For many years, leaders of various organizations, including tribal councils, regional Native Corporations, and even state and federal government, have gathered to discuss job creation, policy development and other issues in the Arctic. Teresa Imm works in Policy Support for the Arctic Slope Regional Corporation. “The people of the North Slope felt that they weren’t adequately being included in all of the Arctic discussions,” said Imm.

She said outside organizations try to assist the region’s small communities, but often their help is ineffective, because they don’t understand the challenges of life in the remote Arctic.

“Discussion about the science or traditional knowledge or subsistence impacts or economic impacts should be generated from a local voice, not from an outside voice,” Imm said.

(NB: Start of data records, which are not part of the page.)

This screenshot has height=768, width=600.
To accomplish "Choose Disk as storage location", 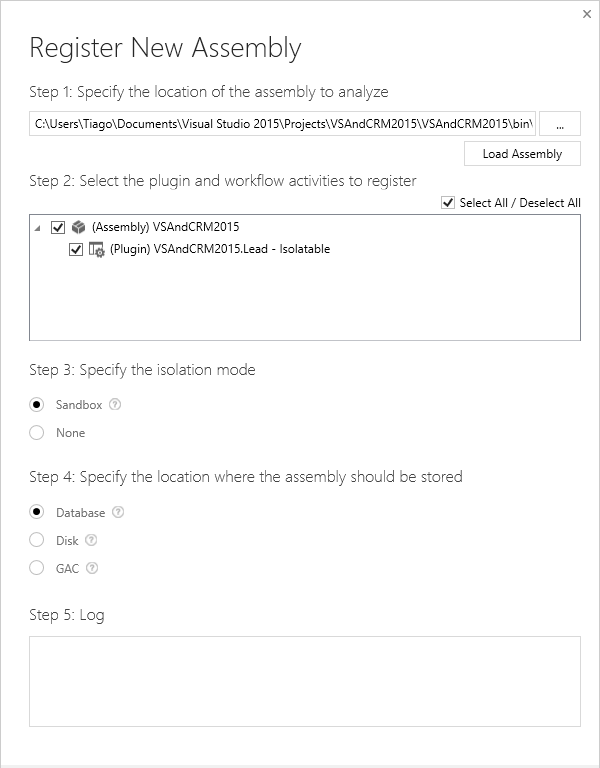I will 37,541.
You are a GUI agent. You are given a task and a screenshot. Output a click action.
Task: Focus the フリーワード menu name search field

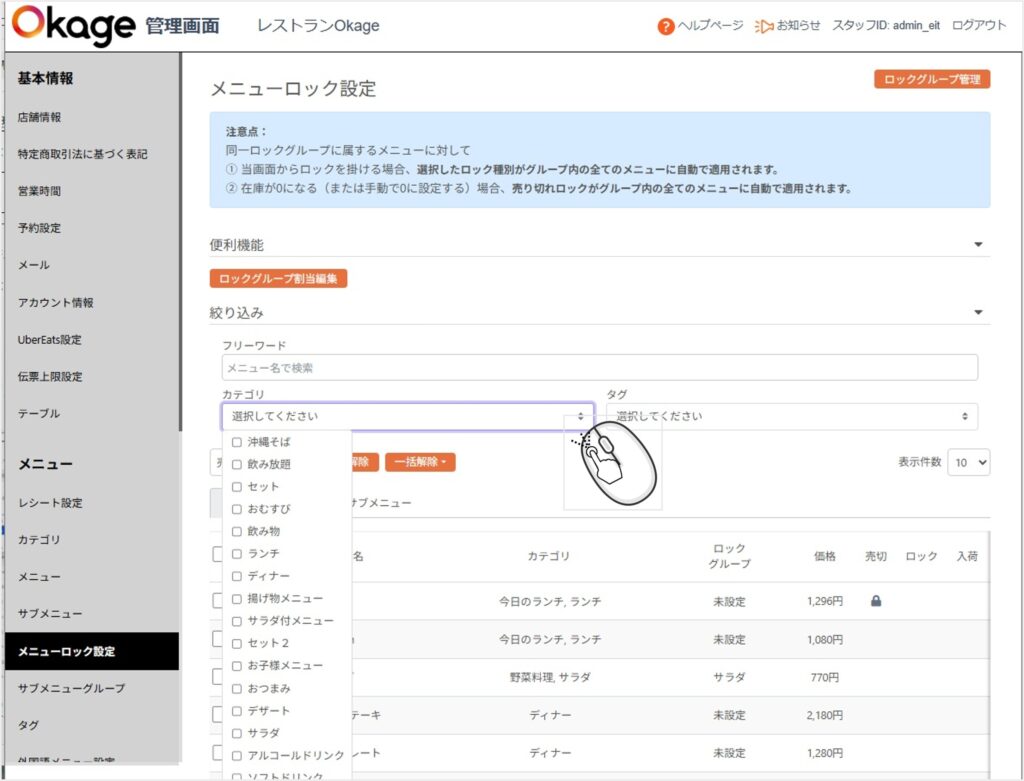click(599, 368)
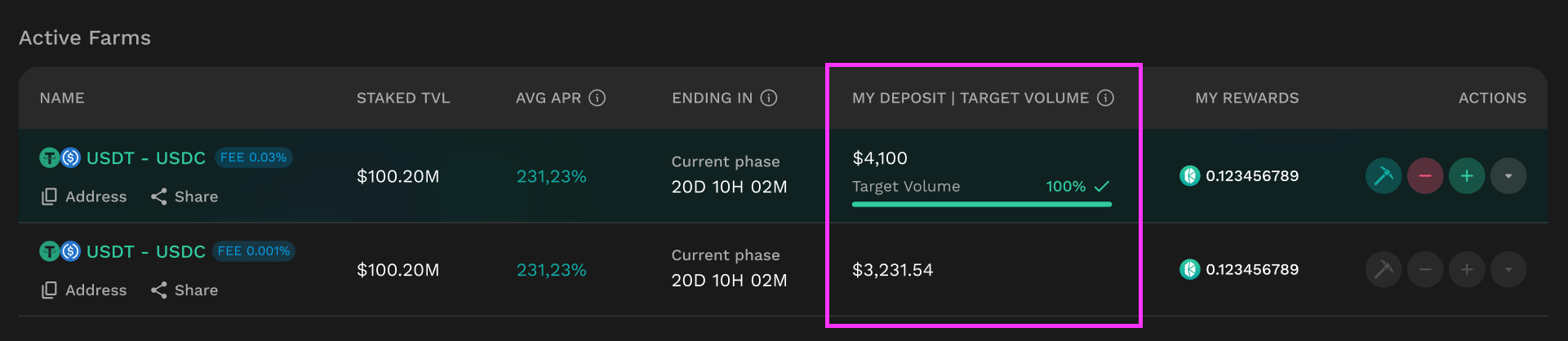1568x341 pixels.
Task: Click the red minus unstake button
Action: pos(1425,176)
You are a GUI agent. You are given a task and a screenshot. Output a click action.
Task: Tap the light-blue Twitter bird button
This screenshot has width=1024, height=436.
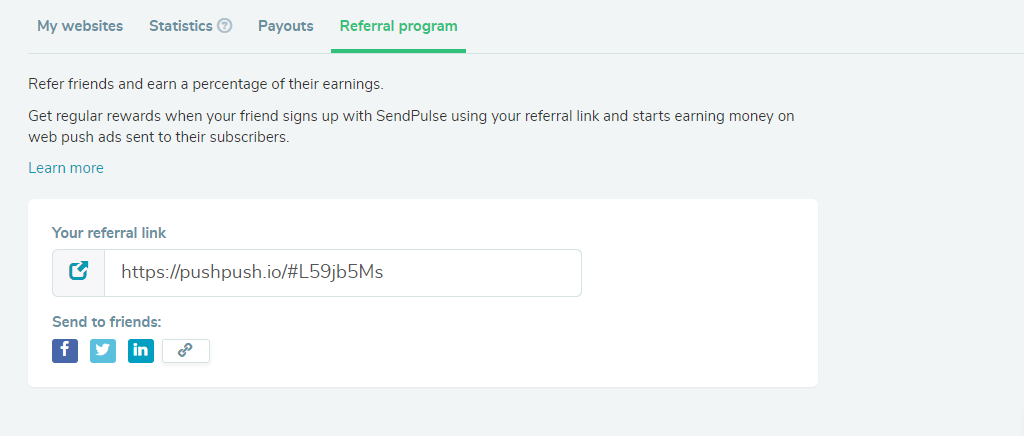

That’s what Voice of the Arctic Inupiat is set up to do. It’s a new nonprofit corporation. Leadership from seven North Slope communities, as well as the North Slope Borough government and the region’s Native Corporations, have joined. Rex Rock is the President and CEO of Arctic Slope Regional Corporation, based in Barrow. He’s also the Board Chairman of Voice of the Arctic.

“All the groups came together and said ‘you know, when we’re out whaling, when we’re out hunting, when we’re out doing things, we work as one,'” he said. “When you speak as one together, and there are more entities, it’s going to carry more weight,” said Rock.

Sayers Tuzroyluk, of Point Hope, is the Voice of the Arctic’s new President. He said members of the organization will travel to all the villages involved to become familiar with specific issues of concern.

“The problem we’ve had is we learn about things, and a lot of times, we’re blindsided by what’s been said by somebody else,” he explained. “[This is] a voice that we’re going to use really well, and it involves all the villages, so we’re not going to miss anybody,” he said.

For now, members of Voice of the Arctic will focus on making sure member communities understand the organization’s purpose.

Teresa Imm said priority issues in the future include potential changes to federal regulations on subsistence species like polar bears, as well as on- and offshore development.